**PROBLEM REQUIREMENTS**
The answer must be every line from the entries below that contains "address".

Stored records
Segment Open
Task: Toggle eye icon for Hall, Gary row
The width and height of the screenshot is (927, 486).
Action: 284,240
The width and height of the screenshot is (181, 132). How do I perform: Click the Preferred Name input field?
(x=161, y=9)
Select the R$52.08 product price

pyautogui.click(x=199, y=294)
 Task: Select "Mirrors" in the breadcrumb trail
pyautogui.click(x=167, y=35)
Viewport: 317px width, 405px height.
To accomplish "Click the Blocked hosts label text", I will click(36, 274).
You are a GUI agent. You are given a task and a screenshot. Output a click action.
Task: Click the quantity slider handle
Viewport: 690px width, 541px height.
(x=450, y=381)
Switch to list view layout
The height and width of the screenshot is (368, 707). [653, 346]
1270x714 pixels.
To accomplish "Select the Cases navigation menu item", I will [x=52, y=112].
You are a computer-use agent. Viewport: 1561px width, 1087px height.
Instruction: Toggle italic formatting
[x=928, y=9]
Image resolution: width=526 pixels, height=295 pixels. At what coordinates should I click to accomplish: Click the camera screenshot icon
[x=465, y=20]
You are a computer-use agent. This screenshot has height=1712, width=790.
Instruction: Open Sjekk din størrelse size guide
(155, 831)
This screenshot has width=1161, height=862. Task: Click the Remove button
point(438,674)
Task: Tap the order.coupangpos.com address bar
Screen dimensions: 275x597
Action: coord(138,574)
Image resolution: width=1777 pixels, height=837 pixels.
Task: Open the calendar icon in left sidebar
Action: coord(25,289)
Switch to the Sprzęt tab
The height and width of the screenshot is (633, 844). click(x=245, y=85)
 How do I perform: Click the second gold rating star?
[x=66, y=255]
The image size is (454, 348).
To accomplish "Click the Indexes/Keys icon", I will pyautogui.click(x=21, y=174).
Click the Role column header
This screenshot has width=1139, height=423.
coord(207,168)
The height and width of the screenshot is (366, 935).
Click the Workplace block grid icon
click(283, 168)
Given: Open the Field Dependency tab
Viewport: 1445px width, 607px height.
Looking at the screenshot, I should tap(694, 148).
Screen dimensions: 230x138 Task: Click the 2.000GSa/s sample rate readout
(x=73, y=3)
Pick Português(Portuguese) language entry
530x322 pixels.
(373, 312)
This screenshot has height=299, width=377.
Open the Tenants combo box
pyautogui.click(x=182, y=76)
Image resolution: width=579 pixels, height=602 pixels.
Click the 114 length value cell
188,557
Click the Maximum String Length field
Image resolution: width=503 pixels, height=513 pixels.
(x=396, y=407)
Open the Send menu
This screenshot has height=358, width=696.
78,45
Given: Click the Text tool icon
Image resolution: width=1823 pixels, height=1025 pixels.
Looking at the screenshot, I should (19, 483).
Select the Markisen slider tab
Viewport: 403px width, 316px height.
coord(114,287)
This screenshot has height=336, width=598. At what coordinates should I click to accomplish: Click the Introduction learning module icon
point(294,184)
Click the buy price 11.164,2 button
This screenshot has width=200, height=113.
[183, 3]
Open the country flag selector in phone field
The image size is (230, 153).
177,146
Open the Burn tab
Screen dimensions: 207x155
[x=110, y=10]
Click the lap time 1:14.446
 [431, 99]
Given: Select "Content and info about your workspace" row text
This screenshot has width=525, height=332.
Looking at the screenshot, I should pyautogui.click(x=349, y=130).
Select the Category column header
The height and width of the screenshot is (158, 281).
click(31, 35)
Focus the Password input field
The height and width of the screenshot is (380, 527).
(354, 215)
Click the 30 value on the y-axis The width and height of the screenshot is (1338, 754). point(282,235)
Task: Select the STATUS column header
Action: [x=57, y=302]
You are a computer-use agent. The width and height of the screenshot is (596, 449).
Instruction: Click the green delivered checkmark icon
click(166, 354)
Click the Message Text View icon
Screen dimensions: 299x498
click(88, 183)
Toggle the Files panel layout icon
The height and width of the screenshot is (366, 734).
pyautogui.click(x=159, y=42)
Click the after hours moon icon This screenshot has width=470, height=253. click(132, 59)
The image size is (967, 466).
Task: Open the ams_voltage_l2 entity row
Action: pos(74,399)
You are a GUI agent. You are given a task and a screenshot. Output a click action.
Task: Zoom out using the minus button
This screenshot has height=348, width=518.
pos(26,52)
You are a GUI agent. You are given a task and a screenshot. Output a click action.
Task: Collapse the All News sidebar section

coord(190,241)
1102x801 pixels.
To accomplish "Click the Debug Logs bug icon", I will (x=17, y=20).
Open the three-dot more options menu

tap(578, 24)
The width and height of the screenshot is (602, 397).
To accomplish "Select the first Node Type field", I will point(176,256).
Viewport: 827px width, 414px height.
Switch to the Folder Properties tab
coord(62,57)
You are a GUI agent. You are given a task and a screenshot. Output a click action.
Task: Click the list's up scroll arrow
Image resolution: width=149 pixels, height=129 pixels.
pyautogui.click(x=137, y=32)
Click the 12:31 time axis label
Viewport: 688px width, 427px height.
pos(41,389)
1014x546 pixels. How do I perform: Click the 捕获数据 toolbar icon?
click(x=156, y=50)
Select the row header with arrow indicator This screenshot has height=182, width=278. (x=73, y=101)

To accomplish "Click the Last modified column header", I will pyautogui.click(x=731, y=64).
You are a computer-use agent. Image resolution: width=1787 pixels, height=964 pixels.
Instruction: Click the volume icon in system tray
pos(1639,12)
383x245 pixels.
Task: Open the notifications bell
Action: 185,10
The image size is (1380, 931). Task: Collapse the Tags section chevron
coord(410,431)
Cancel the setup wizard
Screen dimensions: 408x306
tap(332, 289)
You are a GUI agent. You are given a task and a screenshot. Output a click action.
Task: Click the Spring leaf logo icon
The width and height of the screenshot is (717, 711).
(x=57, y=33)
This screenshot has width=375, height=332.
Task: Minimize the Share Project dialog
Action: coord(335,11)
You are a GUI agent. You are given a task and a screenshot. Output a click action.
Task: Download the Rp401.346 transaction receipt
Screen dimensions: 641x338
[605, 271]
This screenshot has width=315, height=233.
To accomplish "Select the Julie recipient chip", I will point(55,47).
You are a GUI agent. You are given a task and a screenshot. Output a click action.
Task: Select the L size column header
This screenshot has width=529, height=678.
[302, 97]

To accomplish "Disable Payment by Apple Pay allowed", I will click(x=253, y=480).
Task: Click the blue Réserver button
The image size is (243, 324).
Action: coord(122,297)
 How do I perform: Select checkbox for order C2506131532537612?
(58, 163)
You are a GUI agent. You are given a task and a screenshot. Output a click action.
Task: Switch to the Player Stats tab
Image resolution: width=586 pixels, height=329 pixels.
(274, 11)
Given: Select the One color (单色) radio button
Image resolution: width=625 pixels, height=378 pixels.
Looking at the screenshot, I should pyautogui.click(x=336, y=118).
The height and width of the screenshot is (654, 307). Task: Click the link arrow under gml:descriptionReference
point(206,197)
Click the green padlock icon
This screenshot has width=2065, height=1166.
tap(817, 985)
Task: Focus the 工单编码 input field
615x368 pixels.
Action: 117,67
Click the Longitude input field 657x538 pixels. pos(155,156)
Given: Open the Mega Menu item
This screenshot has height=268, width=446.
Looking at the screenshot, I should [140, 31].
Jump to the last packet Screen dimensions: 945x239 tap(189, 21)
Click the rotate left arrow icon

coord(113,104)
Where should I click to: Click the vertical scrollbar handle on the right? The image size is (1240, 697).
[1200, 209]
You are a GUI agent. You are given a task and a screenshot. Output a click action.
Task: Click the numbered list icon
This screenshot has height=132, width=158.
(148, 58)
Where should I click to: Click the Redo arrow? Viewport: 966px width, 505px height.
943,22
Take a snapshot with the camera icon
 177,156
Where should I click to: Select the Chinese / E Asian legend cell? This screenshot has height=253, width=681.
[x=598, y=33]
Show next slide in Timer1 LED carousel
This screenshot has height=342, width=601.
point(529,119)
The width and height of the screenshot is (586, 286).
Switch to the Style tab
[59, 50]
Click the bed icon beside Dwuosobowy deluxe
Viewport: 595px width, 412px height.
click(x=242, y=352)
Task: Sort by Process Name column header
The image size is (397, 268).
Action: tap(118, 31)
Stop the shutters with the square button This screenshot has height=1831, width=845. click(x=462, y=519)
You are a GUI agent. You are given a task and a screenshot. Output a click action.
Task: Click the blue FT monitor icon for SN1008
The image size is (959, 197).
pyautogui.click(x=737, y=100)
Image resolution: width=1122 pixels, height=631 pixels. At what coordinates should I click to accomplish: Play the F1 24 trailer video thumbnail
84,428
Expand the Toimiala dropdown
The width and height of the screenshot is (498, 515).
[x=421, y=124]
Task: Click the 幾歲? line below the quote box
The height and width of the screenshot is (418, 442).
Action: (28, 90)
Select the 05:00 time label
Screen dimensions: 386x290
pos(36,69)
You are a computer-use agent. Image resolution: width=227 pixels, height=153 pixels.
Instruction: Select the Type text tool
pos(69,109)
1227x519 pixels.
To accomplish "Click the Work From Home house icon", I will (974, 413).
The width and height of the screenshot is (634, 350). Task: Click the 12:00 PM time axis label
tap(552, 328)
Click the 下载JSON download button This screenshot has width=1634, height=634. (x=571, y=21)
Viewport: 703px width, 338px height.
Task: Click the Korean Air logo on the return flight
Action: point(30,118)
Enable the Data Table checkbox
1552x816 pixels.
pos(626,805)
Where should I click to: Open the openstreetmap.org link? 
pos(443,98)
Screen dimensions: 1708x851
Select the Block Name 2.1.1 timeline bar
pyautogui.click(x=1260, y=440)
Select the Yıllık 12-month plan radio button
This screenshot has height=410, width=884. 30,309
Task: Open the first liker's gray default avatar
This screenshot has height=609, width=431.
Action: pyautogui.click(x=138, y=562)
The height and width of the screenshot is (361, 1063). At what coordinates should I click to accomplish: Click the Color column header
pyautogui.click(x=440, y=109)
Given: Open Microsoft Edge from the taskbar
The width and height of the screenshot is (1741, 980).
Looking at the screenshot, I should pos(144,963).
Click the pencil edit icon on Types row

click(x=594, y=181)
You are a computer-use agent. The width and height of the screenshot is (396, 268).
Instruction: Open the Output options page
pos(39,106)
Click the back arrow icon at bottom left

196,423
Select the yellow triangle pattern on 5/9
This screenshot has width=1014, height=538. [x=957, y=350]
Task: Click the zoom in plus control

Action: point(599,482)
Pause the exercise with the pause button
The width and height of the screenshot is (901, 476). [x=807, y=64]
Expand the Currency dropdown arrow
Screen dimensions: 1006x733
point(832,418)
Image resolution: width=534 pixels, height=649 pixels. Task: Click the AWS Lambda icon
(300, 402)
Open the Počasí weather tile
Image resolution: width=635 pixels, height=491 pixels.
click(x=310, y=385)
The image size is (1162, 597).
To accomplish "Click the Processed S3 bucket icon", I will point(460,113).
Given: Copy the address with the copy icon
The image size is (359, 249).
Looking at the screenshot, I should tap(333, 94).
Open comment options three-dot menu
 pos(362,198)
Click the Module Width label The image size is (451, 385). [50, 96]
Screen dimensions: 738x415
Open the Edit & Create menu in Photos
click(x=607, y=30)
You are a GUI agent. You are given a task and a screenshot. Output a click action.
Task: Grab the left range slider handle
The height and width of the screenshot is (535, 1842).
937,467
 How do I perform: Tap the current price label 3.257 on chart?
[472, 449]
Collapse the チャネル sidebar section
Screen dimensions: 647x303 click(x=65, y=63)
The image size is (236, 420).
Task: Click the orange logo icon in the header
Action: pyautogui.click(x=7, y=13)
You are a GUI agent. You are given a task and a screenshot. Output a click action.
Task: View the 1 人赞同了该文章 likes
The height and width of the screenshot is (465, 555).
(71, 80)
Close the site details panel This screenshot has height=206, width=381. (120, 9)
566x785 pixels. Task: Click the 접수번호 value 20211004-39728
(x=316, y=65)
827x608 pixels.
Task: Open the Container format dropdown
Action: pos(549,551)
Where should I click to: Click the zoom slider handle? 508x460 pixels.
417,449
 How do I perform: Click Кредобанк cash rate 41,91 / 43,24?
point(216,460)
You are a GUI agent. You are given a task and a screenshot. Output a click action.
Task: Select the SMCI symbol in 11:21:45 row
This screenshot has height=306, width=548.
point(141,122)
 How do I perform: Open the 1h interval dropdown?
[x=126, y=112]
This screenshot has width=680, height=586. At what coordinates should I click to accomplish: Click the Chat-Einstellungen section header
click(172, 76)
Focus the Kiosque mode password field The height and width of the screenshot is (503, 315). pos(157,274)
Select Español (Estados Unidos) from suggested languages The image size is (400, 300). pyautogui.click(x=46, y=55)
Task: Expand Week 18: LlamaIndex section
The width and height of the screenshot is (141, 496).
Segment Closed
**RESPONSE BOX**
Task: Tap the order.coupangpos.com address bar
Given: Copy the address with the copy icon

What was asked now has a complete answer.